Disclosures: Neilan reports he is a consultant for Aprea Therapeutics, Bristol-Myers Squibb, Parexel Imaging and Intrinsic Imaging. The other study authors report no relevant financial disclosures.

    Perspective
    Chris Longenecker

    Chris Longenecker

    People with HIV appear to be at high risk for sudden cardiac death (SCD), although this statement is based on only a handful of observational studies. This study is the first to provide more granular detail on SCD in the population of patients at highest risk — those with HF. As expected, those with more advanced immunosuppression and detectable viral load were at highest risk for SCD. As with most observational studies of people with HIV in high-income countries, drug use is an important confounder. In this study, cocaine, in particular, was an important risk factor.

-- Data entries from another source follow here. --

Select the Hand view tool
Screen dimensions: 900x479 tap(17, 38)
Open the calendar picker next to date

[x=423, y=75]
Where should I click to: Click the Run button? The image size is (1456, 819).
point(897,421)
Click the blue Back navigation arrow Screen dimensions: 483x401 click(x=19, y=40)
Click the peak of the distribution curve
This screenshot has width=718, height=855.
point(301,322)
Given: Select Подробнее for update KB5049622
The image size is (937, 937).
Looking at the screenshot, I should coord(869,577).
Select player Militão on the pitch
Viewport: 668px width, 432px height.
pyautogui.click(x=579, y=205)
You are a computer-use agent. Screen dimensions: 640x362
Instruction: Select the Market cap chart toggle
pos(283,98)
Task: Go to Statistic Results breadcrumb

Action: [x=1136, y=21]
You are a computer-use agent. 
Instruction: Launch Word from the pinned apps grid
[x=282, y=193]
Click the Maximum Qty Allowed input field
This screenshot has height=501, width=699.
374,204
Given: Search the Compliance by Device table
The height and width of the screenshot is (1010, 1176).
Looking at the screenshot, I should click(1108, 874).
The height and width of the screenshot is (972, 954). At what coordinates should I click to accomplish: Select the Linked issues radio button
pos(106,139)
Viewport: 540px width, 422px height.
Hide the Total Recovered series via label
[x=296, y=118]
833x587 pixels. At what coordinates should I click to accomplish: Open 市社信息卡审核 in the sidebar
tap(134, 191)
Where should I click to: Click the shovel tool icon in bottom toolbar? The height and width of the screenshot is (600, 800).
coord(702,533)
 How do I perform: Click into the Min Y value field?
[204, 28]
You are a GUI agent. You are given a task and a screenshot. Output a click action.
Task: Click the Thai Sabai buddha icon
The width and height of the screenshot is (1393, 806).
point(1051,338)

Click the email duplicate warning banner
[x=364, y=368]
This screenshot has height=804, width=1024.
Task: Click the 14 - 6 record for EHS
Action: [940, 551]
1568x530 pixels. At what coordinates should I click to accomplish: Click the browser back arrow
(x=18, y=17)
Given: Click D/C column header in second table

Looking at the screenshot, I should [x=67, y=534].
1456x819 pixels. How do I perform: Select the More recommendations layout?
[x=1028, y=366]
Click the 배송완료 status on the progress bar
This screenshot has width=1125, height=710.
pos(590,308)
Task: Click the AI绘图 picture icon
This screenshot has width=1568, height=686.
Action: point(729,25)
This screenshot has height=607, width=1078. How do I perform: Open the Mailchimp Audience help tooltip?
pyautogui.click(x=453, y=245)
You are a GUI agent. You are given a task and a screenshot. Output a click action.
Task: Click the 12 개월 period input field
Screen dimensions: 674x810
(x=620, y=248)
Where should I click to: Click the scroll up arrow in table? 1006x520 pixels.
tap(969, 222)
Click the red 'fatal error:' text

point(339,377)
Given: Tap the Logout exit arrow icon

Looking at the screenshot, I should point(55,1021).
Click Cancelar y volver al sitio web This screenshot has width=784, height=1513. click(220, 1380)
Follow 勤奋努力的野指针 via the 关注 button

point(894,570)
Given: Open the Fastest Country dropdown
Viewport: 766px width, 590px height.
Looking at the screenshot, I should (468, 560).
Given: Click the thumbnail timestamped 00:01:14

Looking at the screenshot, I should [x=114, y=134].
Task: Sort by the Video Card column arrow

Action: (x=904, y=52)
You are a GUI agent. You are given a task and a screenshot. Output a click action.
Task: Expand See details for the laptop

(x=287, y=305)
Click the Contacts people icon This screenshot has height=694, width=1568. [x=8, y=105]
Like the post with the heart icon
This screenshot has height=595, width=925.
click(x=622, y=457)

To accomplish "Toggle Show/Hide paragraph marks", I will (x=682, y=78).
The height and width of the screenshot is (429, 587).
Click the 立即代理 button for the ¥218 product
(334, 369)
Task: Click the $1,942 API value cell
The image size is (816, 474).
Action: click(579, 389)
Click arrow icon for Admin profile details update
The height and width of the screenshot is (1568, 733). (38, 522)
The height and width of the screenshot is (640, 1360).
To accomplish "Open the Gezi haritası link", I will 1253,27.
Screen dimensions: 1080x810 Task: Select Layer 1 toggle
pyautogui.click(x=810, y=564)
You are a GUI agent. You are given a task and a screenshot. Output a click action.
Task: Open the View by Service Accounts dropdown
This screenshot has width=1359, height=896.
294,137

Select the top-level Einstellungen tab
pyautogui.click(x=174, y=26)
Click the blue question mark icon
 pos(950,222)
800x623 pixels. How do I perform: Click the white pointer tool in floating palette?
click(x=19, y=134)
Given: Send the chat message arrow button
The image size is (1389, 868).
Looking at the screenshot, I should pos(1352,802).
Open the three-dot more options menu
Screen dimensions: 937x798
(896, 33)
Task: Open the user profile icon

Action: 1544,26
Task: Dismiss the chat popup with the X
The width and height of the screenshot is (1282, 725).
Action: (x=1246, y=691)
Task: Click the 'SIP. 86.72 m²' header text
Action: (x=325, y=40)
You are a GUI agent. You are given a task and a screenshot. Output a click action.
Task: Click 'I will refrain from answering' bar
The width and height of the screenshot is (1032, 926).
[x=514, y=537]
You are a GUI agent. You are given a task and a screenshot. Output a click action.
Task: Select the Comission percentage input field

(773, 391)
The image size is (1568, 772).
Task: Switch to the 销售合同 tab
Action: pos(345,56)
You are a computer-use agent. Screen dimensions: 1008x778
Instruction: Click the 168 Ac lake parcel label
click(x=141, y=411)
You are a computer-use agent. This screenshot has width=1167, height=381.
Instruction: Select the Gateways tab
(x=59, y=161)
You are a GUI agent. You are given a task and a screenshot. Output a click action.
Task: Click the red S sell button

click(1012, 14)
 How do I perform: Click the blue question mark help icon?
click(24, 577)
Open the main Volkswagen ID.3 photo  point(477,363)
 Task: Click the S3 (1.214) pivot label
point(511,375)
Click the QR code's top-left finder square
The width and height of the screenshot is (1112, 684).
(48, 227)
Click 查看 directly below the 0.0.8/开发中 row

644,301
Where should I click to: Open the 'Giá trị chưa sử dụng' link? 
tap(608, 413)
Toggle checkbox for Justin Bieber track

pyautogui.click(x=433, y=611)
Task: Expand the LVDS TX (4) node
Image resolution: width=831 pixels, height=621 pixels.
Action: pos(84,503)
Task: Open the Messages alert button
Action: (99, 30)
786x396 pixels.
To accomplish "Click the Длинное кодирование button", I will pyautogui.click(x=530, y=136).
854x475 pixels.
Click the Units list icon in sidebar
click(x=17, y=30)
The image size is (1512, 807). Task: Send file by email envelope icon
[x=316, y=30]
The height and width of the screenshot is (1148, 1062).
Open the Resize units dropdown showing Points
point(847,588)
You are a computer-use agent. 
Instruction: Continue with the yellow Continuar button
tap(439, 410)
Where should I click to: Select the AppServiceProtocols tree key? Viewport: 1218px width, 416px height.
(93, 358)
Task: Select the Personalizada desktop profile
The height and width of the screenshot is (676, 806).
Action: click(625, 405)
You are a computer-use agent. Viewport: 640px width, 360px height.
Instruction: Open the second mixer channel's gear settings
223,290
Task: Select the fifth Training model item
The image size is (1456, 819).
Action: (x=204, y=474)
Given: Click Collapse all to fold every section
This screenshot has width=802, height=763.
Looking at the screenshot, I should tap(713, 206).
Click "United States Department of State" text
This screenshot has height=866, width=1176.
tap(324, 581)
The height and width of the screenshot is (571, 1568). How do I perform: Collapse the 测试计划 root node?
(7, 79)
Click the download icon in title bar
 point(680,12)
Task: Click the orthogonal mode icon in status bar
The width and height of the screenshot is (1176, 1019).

Although there is biological plausibility that increased myocardial fibrosis and scar is one mechanism by which chronic treated HIV infection, and untreated infection even more so, may increase arrhythmic death, this study does not prove this.

    Clinicians should not be hesitant about recommending ICDs for patients with HIV and HF, but this is a personalized discussion that must take into account patient preferences and potential risks for complications such as inappropriate shocks and device infection.

    • Chris Longenecker, MD
    • Cardiology Today Next Gen Innovator
      Director, Research and Innovation Center
      University Hospitals Harrington Heart and Vascular Institute
      Director, HIV Cardiometabolic Risk Clinic
      University Hospitals John T. Carey Special Immunology Unit
      Assistant Professor of Medicine
      Case Western Reserve University School of Medicine, Cleveland

    Disclosures: Longenecker reports no relevant financial disclosures.